Once again at daycare, I caught a more stern countenance from the staff as I arrived to pick my son up at the end of the day.  There is an element of performance or ostentation to the communications and the most important or obvious part of the dialogue at this point communicates to me, "Something's up," or "We didn't have a good day." I brace myself and call him over as I'm told there is a report for me to sign. I review the report and add my ink in my assigned task. My face is all scowls and furrows as I shed all desire to nudge in an additional few minutes of play time before we roam home.

He has bitten one of his classmates. I have edged toward livid but know that a rant is not going to get me anywhere. I still approach the border of rant, with the litany of the base questions that get me through the walk home. Does Mom bite you? Do I bite you? How would you like it if N bit you? I dread writing them down again for their utter lack of originality or constructiveness, but that is what I was left resorting to.  From there I get a sense of needing a different approach, a strategy that will give him a different approach or outlet rather than urging greater and greater levels of self-control.

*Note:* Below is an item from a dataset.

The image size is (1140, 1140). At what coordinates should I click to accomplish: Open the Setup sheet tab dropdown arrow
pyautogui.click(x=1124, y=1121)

The conversation turns and we get into the details of what happened, which I already gathered from the report. Earlier on in the day, he bit a girl in a fight over a spoon. For clarity and context I have to add -- despite it making me sound like a 4-year-old -- that he had it first. For whatever reason he was expected to give the spoon over and in the escalation over said spoon, he bit the girl. The conversation lead to the topic of sharing, but it was clear to me that sharing was not quite be what I would be encouraging. In reality it would be capitulation that I would be insisting upon: keep giving you her her way and... well... she'll walk all... over you. Everyone would. 

No Gabriel, sharing is a little more complicated than you'd like or hope it to be. Your conflict-averse father knows that all too well at his age.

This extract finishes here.